◆ **What is being asked**:
Rewrite every line of the listing below as a Markdown table with the columns "No." and "Text": give the row number in the first column and the line itself in the second. Skip blank lines and leave out the pictures.

◆ **Record set**:
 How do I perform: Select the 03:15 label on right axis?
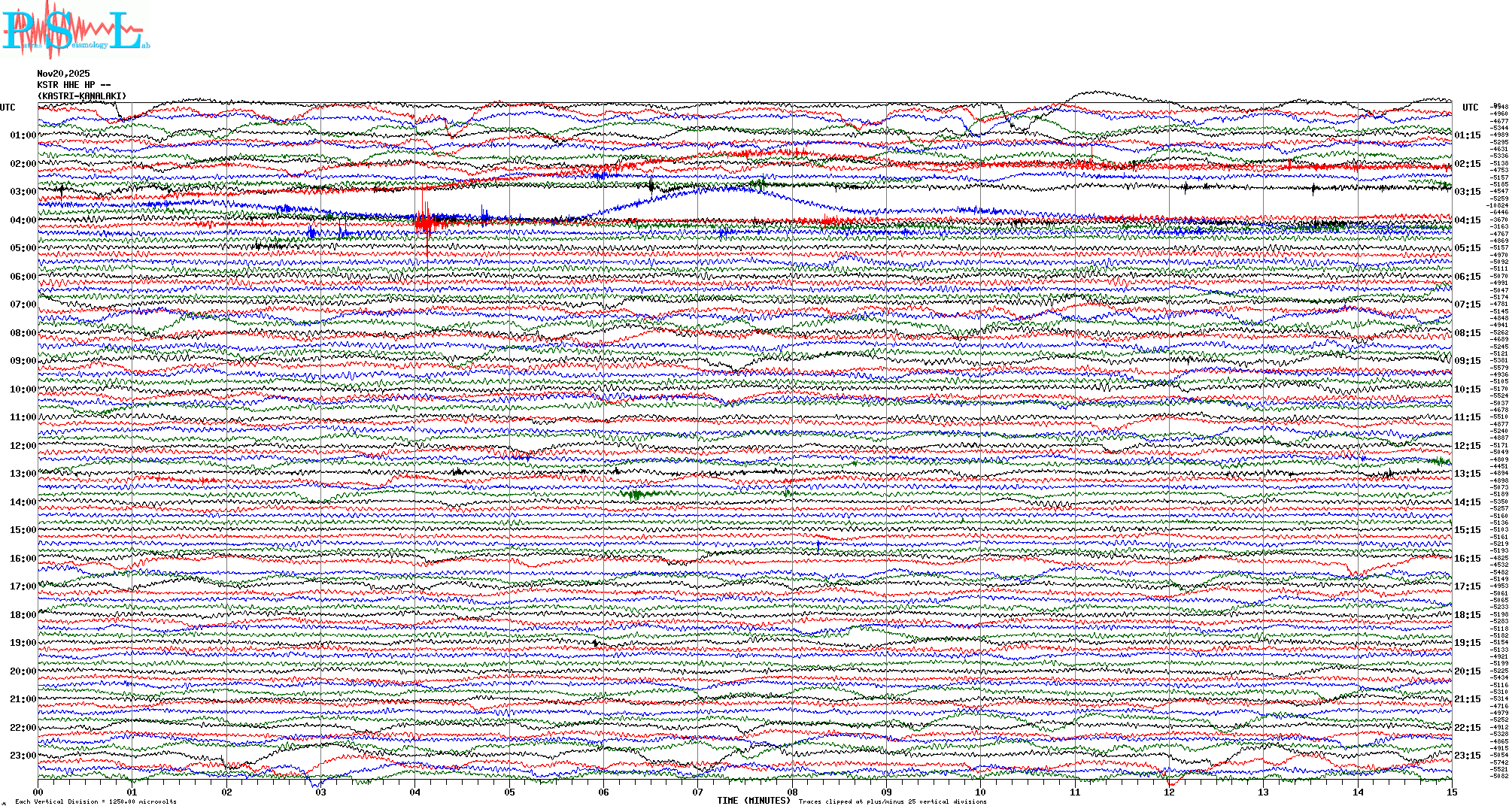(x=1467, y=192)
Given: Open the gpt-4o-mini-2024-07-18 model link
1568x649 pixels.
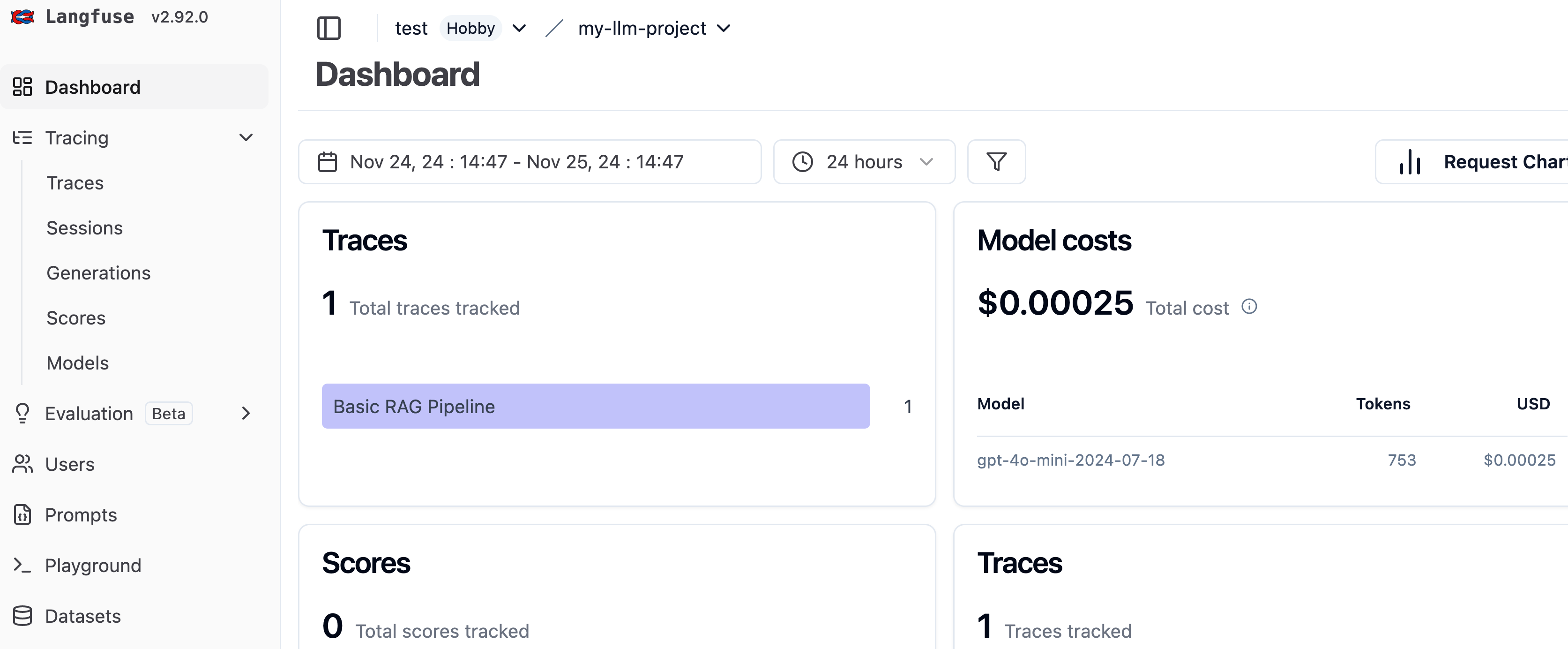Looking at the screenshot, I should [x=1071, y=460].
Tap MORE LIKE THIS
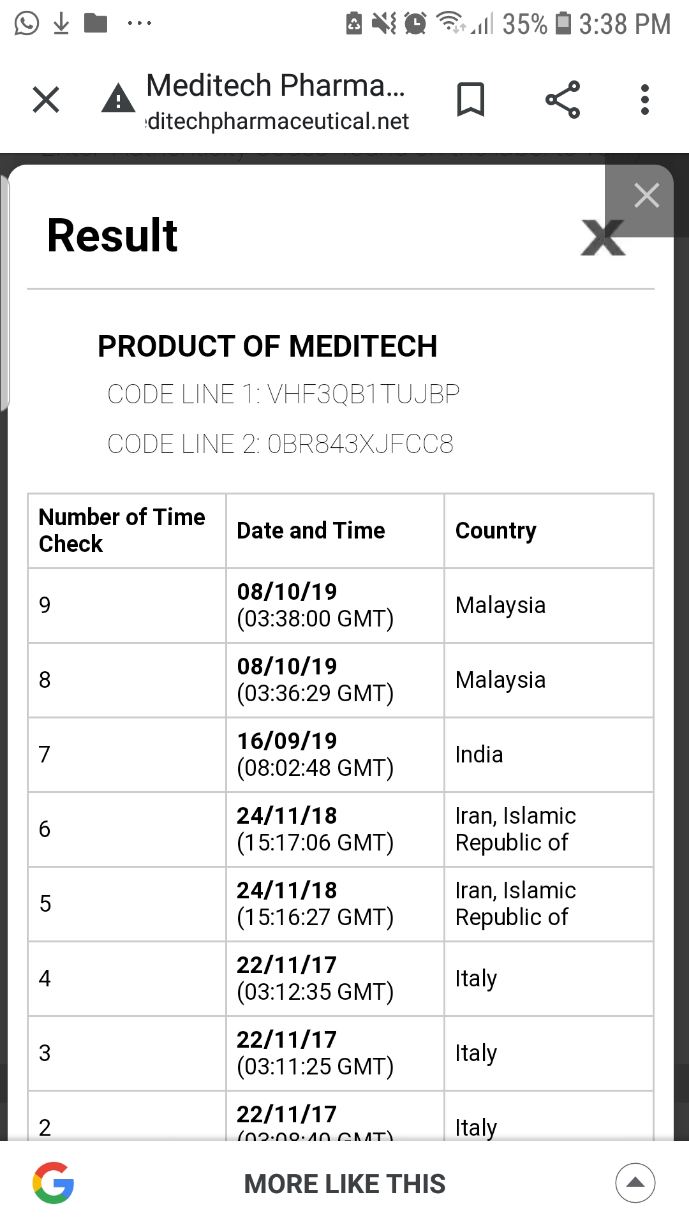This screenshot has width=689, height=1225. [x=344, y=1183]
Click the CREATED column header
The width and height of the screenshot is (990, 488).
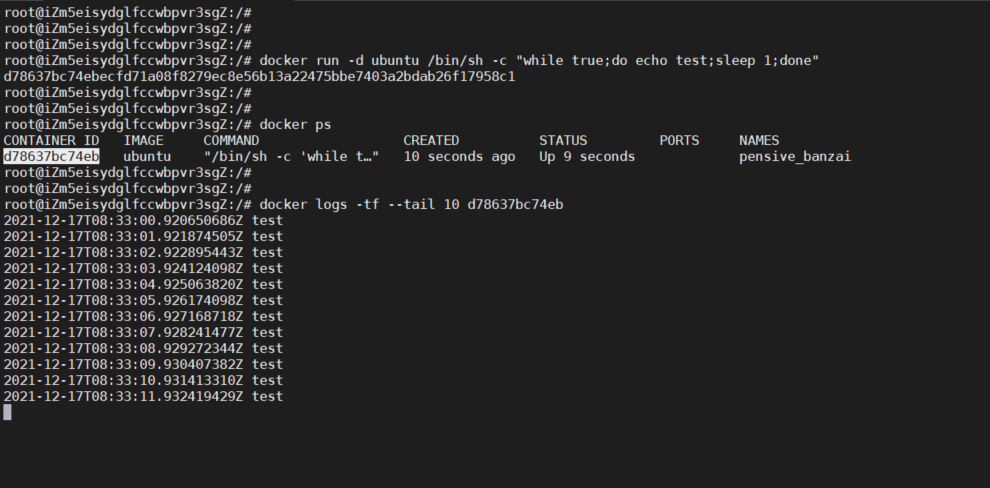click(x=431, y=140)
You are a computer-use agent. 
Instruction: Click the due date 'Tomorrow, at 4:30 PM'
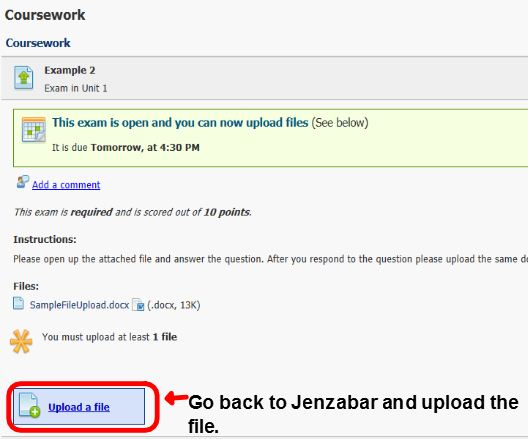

◆ **Worked solution**:
| No. | Text |
|---|---|
| 1 |  How do I perform: Select the 03:15 label on right axis? |
| 2 | (x=1467, y=192) |
| 3 | Given: Open the gpt-4o-mini-2024-07-18 model link |
| 4 | 1568x649 pixels. |
| 5 | Looking at the screenshot, I should [x=1071, y=460]. |
| 6 | Tap MORE LIKE THIS |
| 7 | This screenshot has width=689, height=1225. [x=344, y=1183] |
| 8 | Click the CREATED column header |
| 9 | The width and height of the screenshot is (990, 488). |
| 10 | click(x=431, y=140) |
| 11 | You are a computer-use agent.  |
| 12 | Instruction: Click the due date 'Tomorrow, at 4:30 PM' |